Allegri ha chiesto equilibrio e sangue freddo, consapevole del peso mentale che accompagna questa fase della stagione: «Serviranno pazienza, ordine e compattezza. Non dobbiamo farci prendere dall’ansia. I primi delusi siamo noi, perché sappiamo di aver sbagliato molto nel girone di ritorno». Parole forti, che raccontano tutta la pressione presente oggi nello spogliatoio milanista.
Negli ultimi giorni, inoltre, il clima attorno al club è stato agitato anche dalle indiscrezioni societarie. Al centro delle voci Zlatan Ibrahimović, destinato ad avere un ruolo sempre più importante nel nuovo assetto dirigenziale. Allegri, però, ha spento ogni polemica sui presunti attriti interni: «Nel calcio i confronti esistono sempre. Ho rapporti professionali con tutti».

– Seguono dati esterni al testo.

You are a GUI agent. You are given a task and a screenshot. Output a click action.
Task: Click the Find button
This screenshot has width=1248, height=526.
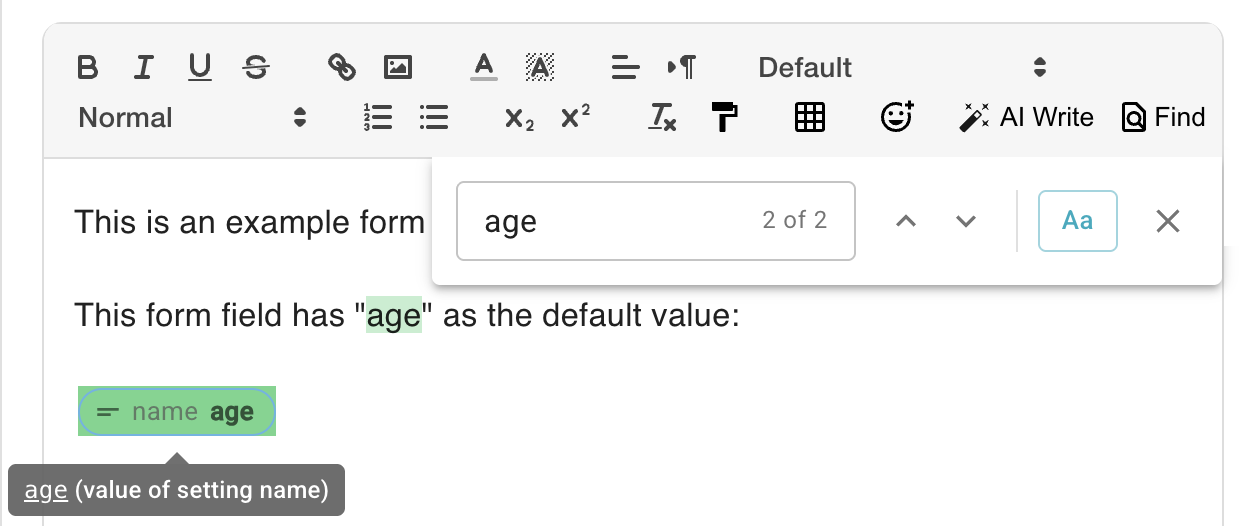click(x=1164, y=118)
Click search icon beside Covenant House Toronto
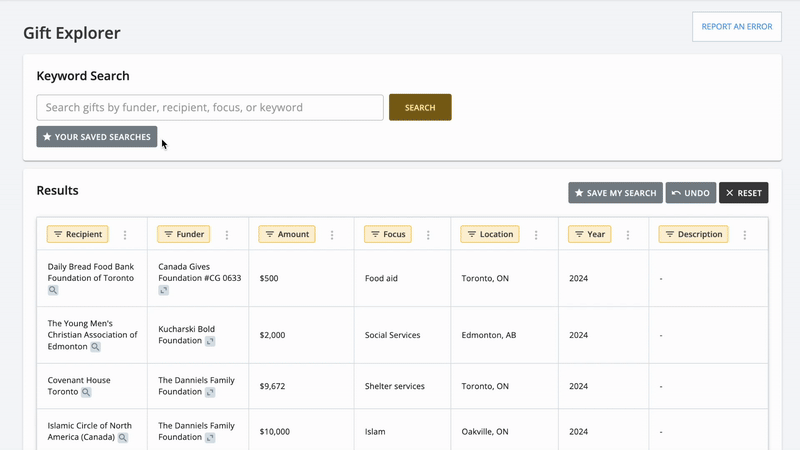The width and height of the screenshot is (800, 450). click(86, 393)
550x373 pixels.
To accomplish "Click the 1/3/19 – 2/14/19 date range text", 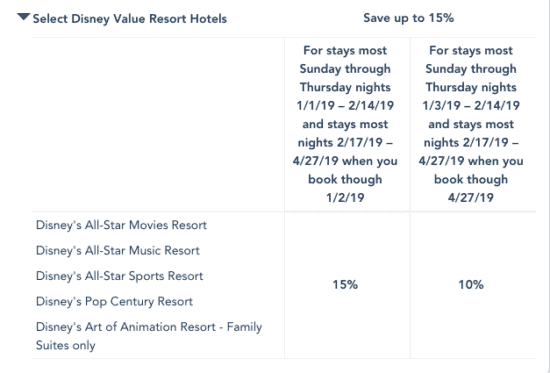I will tap(471, 106).
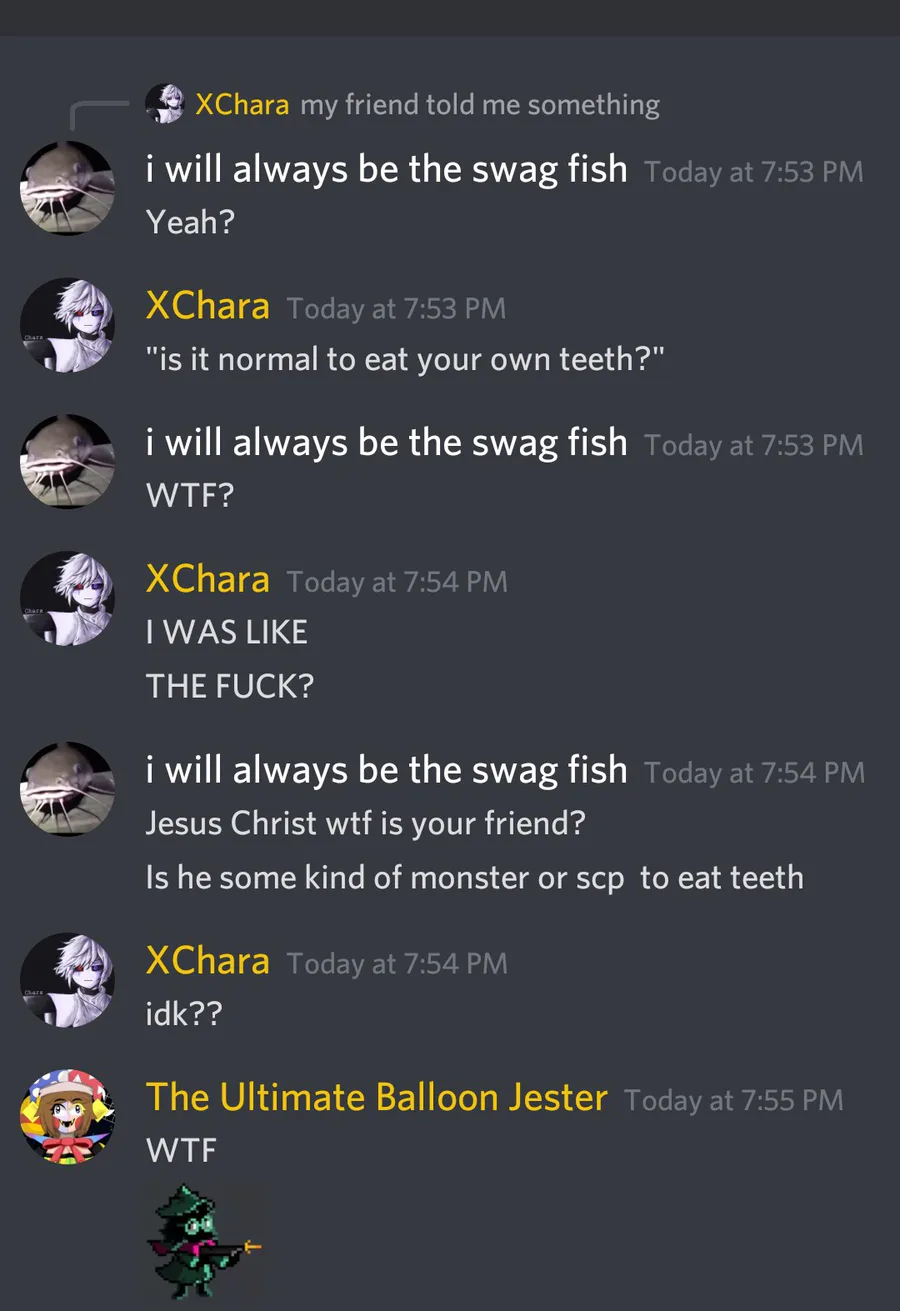Jump to replied message "my friend told me something"

click(x=480, y=105)
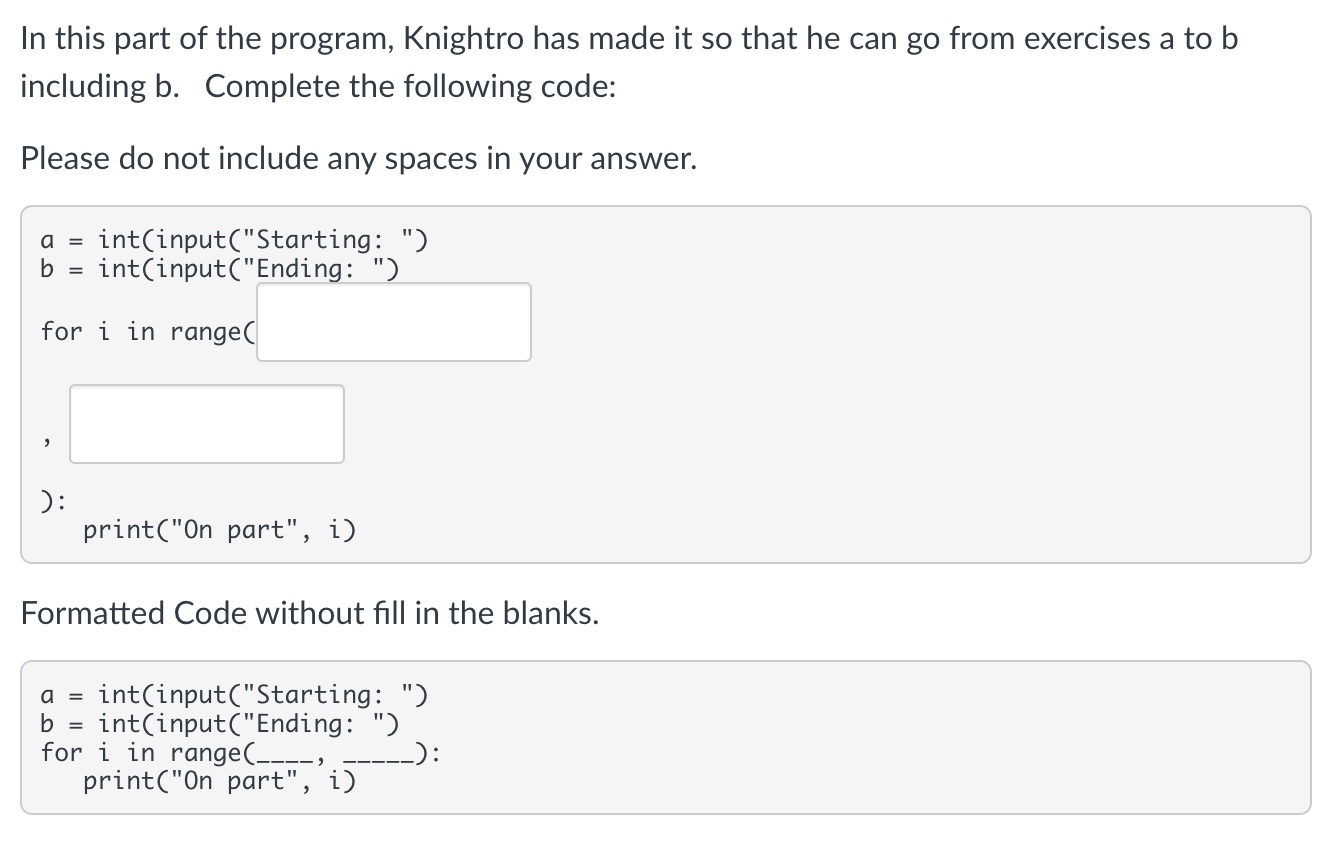This screenshot has width=1342, height=848.
Task: Click the second blank input box
Action: [x=206, y=423]
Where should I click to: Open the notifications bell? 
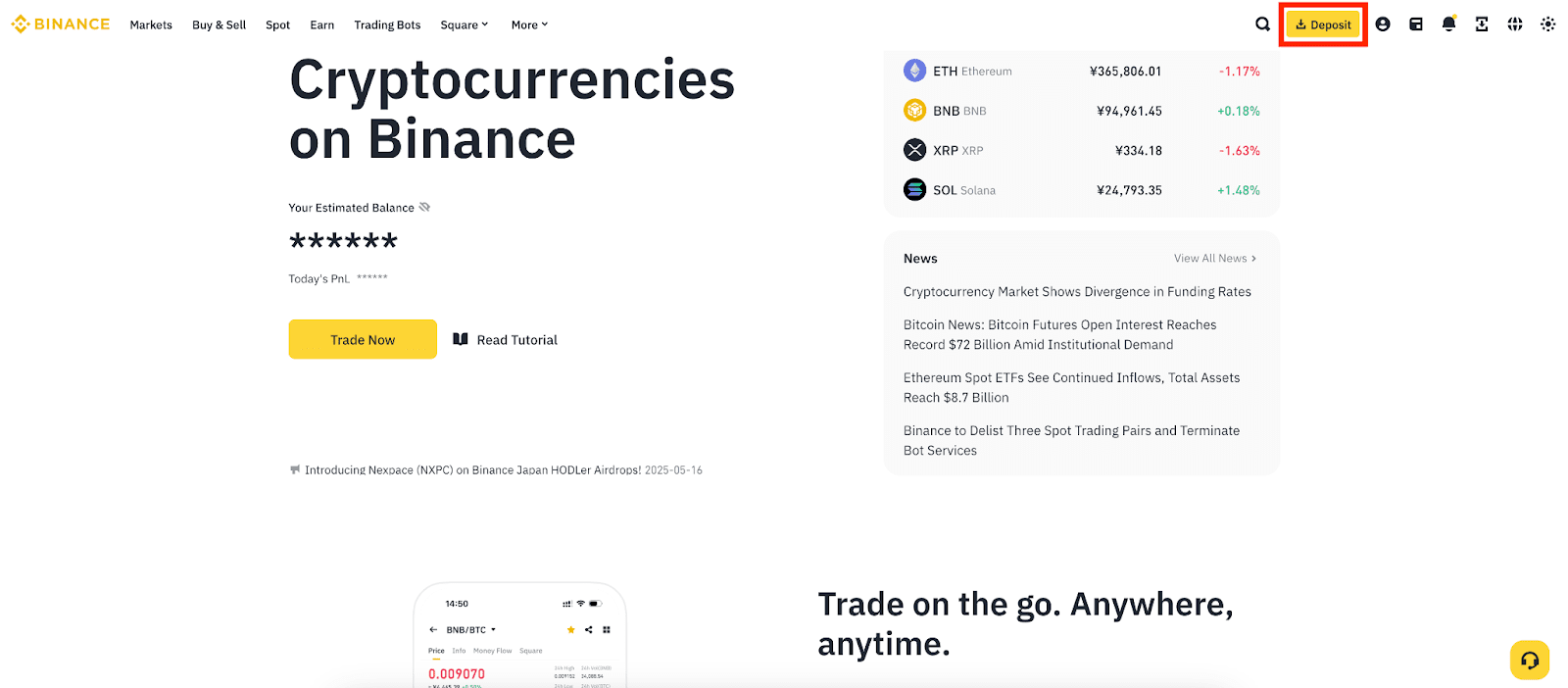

Parole di stima anche per Igli Tare, figura molto discussa nelle ultime settimane: «È serio e preparato. Quando una stagione non va come previsto, la responsabilità è collettiva».
Sul fronte formazione resta qualche dubbio. Uno tra Christian Pulisic e Christopher Nkunku partirà dal primo minuto, mentre Ruben Loftus-Cheek e Niclas Füllkrug potrebbero diventare armi decisive a gara in corso. Buone sensazioni anche per Gimenez, pronto a dare il suo contributo.
Il Milan arriva a Genova ferito, sotto pressione e con pochissimo margine d’errore. Ma proprio nelle notti più difficili i grandi club sono chiamati a dimostrare il loro valore.